I stand inside, gazing upward at the “roof,” a delicate tracery of the web-like ceiling, the sticks like fretwork overhead, and remember how, deep in a locked drawer, I kept a loose-leaf notebook of a story that concerned a 10-year-old who lived in the woods, on berries and creek water and squirrel meat. She spent a lot of time sharpening sticks and making fires. Protection from the elements was an early plot problem for the 10-year-old girl who was writing it. This stick house, which would have served Snow White’s seven dwarves or Oz’s munchkins equally well, would have suited my woodland child perfectly.

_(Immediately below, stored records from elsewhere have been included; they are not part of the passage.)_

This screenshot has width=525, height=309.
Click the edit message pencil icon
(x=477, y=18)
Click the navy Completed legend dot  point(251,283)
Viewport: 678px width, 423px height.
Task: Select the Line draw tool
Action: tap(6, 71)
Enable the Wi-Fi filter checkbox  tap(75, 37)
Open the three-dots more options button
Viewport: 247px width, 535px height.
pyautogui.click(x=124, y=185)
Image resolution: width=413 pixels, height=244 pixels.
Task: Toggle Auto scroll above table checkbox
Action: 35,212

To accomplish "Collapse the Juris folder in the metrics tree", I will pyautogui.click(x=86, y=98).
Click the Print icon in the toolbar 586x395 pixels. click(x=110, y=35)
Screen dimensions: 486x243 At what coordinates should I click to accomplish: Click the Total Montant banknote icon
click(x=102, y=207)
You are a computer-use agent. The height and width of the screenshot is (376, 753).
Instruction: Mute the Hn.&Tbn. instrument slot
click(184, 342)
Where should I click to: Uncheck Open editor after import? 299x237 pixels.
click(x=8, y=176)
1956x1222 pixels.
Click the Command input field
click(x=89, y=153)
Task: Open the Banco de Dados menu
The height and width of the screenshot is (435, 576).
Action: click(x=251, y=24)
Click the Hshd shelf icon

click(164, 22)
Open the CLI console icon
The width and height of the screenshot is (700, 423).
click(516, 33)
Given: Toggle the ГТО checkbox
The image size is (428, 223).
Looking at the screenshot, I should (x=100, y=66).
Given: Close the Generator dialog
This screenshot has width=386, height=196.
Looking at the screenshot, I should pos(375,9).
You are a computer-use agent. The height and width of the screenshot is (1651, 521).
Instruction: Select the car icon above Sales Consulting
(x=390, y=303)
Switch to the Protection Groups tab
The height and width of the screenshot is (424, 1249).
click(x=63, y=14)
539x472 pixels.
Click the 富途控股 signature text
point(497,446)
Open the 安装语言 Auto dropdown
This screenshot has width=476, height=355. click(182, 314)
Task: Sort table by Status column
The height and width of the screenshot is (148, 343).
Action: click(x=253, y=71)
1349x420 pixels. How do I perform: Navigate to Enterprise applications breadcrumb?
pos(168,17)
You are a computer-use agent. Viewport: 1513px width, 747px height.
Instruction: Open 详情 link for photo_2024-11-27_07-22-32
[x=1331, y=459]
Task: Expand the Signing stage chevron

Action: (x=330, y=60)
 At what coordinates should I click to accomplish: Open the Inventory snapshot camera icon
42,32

Patrick is unconcerned about endings. After Hillsborough, he has other projects lined up in Florida and Georgia, and site visits planned for other communities. Here, though, he stands among the clippers and pruners that litter the fallen leaves, and bites into a bagel. “They’re playful and immediate,” he says of his whimsical, winsome, fantastic creations. “This was like a little temple that stands in someone’s garden.” He puts on his gloves, and turns. Because even as the scaffolding is coming down and the ribbon-cutting is being planned, there’s still work to be done: bending and twining and poking and coaxing and curving and clipping. Best get on with it.